## WHAT TO PRODUCE
With no line omitted, restate the records below exactly as they appear.

## DATA FOR PROCESSING
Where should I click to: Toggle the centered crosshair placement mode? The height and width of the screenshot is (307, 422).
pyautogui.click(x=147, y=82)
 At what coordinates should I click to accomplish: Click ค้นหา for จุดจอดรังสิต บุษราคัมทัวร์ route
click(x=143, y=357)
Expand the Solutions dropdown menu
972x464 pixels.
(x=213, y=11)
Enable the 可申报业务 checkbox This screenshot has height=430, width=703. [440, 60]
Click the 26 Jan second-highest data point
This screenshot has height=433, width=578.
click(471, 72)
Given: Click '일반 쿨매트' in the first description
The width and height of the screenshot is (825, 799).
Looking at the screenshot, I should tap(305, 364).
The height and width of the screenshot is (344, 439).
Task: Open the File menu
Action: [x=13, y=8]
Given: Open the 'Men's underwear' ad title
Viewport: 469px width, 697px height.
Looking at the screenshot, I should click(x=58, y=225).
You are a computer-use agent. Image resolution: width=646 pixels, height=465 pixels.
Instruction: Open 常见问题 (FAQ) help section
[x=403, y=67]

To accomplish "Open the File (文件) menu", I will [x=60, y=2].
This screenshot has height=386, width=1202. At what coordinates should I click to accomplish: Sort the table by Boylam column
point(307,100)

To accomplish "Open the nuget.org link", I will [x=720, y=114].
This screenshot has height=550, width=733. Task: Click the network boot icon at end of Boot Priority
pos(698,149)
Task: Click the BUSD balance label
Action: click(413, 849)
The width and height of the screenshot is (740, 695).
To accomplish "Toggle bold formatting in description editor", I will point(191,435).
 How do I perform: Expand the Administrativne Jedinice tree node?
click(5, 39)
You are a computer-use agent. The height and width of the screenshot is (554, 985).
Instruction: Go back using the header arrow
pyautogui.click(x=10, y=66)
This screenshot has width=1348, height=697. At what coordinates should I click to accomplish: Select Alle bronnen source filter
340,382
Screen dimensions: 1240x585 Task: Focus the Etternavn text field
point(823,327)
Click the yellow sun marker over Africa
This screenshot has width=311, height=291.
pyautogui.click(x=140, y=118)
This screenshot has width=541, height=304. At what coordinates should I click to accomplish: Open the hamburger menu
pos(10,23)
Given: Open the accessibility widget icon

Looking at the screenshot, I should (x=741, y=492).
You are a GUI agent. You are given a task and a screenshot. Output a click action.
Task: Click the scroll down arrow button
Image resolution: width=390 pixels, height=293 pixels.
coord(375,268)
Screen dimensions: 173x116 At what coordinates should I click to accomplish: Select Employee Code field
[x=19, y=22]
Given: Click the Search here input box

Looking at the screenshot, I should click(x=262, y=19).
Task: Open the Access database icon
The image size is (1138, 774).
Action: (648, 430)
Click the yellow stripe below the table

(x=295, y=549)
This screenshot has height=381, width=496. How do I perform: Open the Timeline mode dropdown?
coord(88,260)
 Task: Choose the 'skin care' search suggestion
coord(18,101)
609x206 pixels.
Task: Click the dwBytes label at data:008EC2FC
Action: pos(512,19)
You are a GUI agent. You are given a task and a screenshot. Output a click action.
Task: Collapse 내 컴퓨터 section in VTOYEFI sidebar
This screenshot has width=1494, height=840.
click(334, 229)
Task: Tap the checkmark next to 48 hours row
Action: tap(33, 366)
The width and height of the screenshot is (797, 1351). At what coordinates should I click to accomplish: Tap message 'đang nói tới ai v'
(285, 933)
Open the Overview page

## ANSWER FOR THIS EXERCISE
Where should I click to: Toggle the centered crosshair placement mode? The height and width of the screenshot is (307, 422).
pyautogui.click(x=147, y=82)
 At what coordinates should I click to accomplish: Click ค้นหา for จุดจอดรังสิต บุษราคัมทัวร์ route
click(x=143, y=357)
Expand the Solutions dropdown menu
972x464 pixels.
(x=213, y=11)
Enable the 可申报业务 checkbox This screenshot has height=430, width=703. [440, 60]
Click the 26 Jan second-highest data point
This screenshot has height=433, width=578.
click(471, 72)
Given: Click '일반 쿨매트' in the first description
The width and height of the screenshot is (825, 799).
Looking at the screenshot, I should tap(305, 364).
The height and width of the screenshot is (344, 439).
Task: Open the File menu
Action: [x=13, y=8]
Given: Open the 'Men's underwear' ad title
Viewport: 469px width, 697px height.
Looking at the screenshot, I should click(x=58, y=225).
You are a computer-use agent. Image resolution: width=646 pixels, height=465 pixels.
Instruction: Open 常见问题 (FAQ) help section
[x=403, y=67]

To accomplish "Open the File (文件) menu", I will [x=60, y=2].
This screenshot has height=386, width=1202. At what coordinates should I click to accomplish: Sort the table by Boylam column
point(307,100)

To accomplish "Open the nuget.org link", I will [x=720, y=114].
This screenshot has height=550, width=733. Task: Click the network boot icon at end of Boot Priority
pos(698,149)
Task: Click the BUSD balance label
Action: click(413, 849)
The width and height of the screenshot is (740, 695).
To accomplish "Toggle bold formatting in description editor", I will point(191,435).
 How do I perform: Expand the Administrativne Jedinice tree node?
click(5, 39)
You are a computer-use agent. The height and width of the screenshot is (554, 985).
Instruction: Go back using the header arrow
pyautogui.click(x=10, y=66)
This screenshot has width=1348, height=697. At what coordinates should I click to accomplish: Select Alle bronnen source filter
340,382
Screen dimensions: 1240x585 Task: Focus the Etternavn text field
point(823,327)
Click the yellow sun marker over Africa
This screenshot has width=311, height=291.
pyautogui.click(x=140, y=118)
This screenshot has width=541, height=304. At what coordinates should I click to accomplish: Open the hamburger menu
pos(10,23)
Given: Open the accessibility widget icon

Looking at the screenshot, I should (x=741, y=492).
You are a GUI agent. You are given a task and a screenshot. Output a click action.
Task: Click the scroll down arrow button
Image resolution: width=390 pixels, height=293 pixels.
coord(375,268)
Screen dimensions: 173x116 At what coordinates should I click to accomplish: Select Employee Code field
[x=19, y=22]
Given: Click the Search here input box

Looking at the screenshot, I should click(x=262, y=19).
Task: Open the Access database icon
The image size is (1138, 774).
Action: (648, 430)
Click the yellow stripe below the table

(x=295, y=549)
This screenshot has height=381, width=496. How do I perform: Open the Timeline mode dropdown?
coord(88,260)
 Task: Choose the 'skin care' search suggestion
coord(18,101)
609x206 pixels.
Task: Click the dwBytes label at data:008EC2FC
Action: pos(512,19)
You are a GUI agent. You are given a task and a screenshot. Output a click action.
Task: Collapse 내 컴퓨터 section in VTOYEFI sidebar
This screenshot has width=1494, height=840.
click(334, 229)
Task: Tap the checkmark next to 48 hours row
Action: tap(33, 366)
The width and height of the screenshot is (797, 1351). At what coordinates should I click to accomplish: Tap message 'đang nói tới ai v'
(285, 933)
Open the Overview page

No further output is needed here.